What you should do: Your copy should begin with the line containing "Where should I", end with the line containing "Open the First", match the listing below exactly, and contain no pictures.

Data to use:
##########
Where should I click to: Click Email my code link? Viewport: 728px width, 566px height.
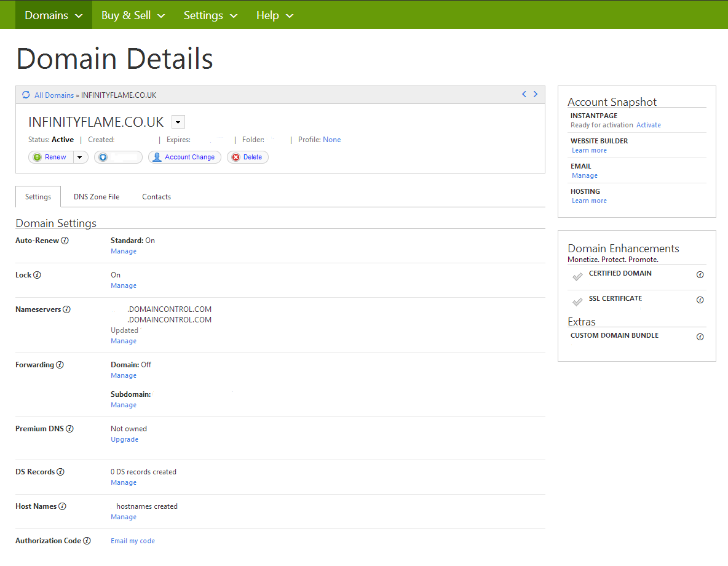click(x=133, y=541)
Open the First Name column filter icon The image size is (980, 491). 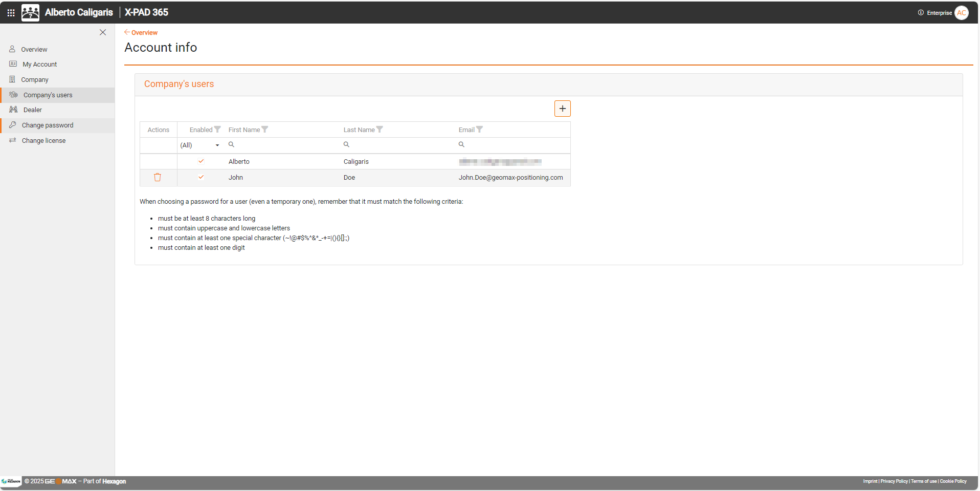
##########
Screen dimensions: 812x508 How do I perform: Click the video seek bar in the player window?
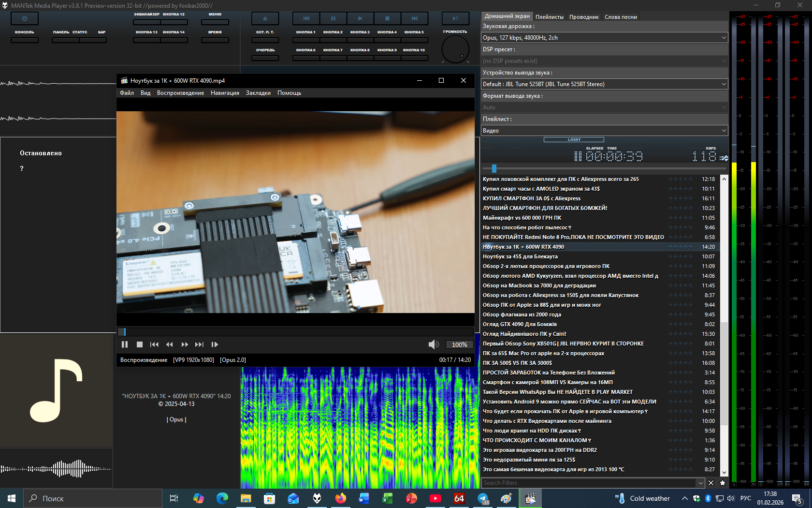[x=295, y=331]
##########
Solution to this problem:
Where should I click to: Click Email my code link? Viewport: 728px width, 566px height.
click(x=133, y=541)
Open the First Name column filter icon The image size is (980, 491). 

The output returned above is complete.